[Extrait]
Retrouvez ces petites chroniques dans un mail envoyé chaque week-end, où nous écrivons un petit mot sur les activités de la semaine et partageons une idée recette avec la liste des légumes de saison.
Pour les recevoir, laissez-nous votre adresse mail.
Marc et moi avons respectivement grandi dans un pavillon à Montivilliers et un appartement au Havre. Enfants, nous avons appris les saisons plus dans les imagiers que dans les champs et les contacts réguliers que nous avions avec la nature avaient souvent lieu à la forêt de Montgeon.
Ceci n’est pas une critique de notre éducation mais plus une façon de dire que nos enfances étaient assez éloignées de la vie paysanne.
Nos parents ont d’ailleurs accueilli notre soudaine vocation avec étonnement et inquiétudes !
Pourtant, aujourd’hui à La Petite Surface, ils ont trouvé leur place en y apportant chacun et chacune leur patte : de juin à septembre, la mère de Marc récolte avec rigueur les petits fruits (cassis, framboises, fraises, mûres), sa cuisine devient un labo d’expérimentations pour nous faire de délicieuses confitures.
Mes parents eux répondent toujours présents pour nous aider sur les chantiers, en hiver pour les montages et remontages des serres, comme en été pour planter les poireaux et aider aux récoltes.
La Petite Surface est donc devenu pour nous un lieu de retrouvailles en familles et maintenant avec notre fils nous avons moins de raisons d’aller à Montgeon !
Ce que l’on aime aussi dans l’été, en plus du bronzage agricole évidemment, ce sont ces temps de récolte où l’on constitue nos réserves pour l’automne et l’hiver. C’est une façon de se garder des petits morceaux d’été que l’on appréciera plus tard.
Nous les surveillons depuis plusieurs jours et là c’est bon, les fanes des échalotes ont bien jauni, elles sont prêtes à être récoltées. Le top est lancé, la chorégraphie est rodée, chacun, chacune connaît sa partition.
Nous remplissons le camion de cagettes pour se garer au plus près des planches. Dans un seul souffle, l’une récolte, soulève la paille, sépare les bulbes et les dispose dans les cagettes tandis que l’autre se lance dans un ballet de cagettes, portant des piles de vides pour les répartir le long des planches, puis les portant pleines dans l’autre sens pour les empiler dans le camion.

[Vos tâches]
**a.** Dupliquez à l'identique tout le passage de l'extrait, depuis « Mes parents eux » jusqu'à « à Montgeon ! ».
**b.** Condensez l'extrait en deux phrases.

[Enregistrements extraits]
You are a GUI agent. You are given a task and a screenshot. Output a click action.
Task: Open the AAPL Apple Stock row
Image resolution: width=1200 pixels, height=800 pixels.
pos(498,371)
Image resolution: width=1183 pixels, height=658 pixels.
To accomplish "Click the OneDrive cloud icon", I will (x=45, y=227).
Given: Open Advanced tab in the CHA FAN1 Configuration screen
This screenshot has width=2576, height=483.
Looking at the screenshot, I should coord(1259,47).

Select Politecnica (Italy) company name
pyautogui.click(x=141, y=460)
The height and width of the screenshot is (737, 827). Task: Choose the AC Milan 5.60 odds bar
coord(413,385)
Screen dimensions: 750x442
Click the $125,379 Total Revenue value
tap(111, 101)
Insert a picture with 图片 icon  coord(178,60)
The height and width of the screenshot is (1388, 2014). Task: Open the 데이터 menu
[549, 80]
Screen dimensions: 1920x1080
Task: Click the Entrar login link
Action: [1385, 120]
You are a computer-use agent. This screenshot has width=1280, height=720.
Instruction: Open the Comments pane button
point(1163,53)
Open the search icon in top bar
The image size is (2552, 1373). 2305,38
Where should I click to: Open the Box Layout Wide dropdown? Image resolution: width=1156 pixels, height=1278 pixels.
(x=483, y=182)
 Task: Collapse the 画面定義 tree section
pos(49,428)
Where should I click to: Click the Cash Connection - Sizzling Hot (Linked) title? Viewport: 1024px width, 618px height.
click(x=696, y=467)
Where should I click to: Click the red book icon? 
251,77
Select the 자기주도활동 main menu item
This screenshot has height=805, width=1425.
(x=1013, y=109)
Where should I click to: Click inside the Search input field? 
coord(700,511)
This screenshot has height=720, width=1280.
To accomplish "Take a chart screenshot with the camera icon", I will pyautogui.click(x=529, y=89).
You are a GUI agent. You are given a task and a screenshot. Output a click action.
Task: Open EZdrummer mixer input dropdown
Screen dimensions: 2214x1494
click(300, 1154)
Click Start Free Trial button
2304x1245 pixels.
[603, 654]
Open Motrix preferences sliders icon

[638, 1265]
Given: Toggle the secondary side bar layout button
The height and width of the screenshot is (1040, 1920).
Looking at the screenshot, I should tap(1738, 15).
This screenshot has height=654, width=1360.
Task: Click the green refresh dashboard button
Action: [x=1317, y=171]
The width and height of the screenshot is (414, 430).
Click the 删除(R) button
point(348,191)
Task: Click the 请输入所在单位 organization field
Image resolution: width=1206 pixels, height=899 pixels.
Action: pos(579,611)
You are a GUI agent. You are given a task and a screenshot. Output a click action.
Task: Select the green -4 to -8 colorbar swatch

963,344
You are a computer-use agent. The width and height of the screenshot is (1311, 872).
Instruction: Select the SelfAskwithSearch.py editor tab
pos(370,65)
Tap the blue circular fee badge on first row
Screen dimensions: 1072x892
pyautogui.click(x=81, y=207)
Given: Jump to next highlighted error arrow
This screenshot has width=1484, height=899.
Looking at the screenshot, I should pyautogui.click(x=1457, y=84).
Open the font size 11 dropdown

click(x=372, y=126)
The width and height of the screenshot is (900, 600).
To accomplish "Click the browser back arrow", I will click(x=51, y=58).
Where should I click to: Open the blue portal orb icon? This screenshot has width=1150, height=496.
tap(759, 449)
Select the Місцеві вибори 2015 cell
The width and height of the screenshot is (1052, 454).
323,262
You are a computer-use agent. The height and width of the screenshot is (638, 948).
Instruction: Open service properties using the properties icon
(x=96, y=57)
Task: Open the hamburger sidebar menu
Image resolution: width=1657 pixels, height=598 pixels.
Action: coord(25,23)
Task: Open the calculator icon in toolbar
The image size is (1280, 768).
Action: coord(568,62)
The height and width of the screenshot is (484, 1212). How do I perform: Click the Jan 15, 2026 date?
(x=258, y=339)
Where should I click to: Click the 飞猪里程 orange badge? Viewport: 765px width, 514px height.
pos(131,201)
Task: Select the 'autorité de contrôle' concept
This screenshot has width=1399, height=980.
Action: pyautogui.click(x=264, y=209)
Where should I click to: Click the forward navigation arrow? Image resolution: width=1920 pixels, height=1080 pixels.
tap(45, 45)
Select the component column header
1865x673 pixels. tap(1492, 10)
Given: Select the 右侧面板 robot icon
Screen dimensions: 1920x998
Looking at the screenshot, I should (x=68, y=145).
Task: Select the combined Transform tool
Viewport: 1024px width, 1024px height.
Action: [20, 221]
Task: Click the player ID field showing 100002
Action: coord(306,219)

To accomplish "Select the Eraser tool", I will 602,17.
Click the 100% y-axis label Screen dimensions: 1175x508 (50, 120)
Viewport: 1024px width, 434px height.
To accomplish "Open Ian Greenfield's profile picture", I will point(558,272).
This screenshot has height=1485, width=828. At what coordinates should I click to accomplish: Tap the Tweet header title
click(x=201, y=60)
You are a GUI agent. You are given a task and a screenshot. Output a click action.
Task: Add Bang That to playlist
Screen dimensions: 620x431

[Corrigé des tâches]
**a.**
Mes parents eux répondent toujours présents pour nous aider sur les chantiers, en hiver pour les montages et remontages des serres, comme en été pour planter les poireaux et aider aux récoltes.
La Petite Surface est donc devenu pour nous un lieu de retrouvailles en familles et maintenant avec notre fils nous avons moins de raisons d’aller à Montgeon !

**b.** Marc et la personne qui écrit ont grandi à Montivilliers et au Havre, loin de la vie paysanne, et leurs parents, d'abord étonnés et inquiets de leur vocation, participent aujourd'hui aux travaux de La Petite Surface, devenue un lieu de retrouvailles familiales. L'été est aussi le temps des récoltes qui constituent les réserves pour l'automne et l'hiver, comme celle des échalotes, menée à deux selon une chorégraphie bien rodée.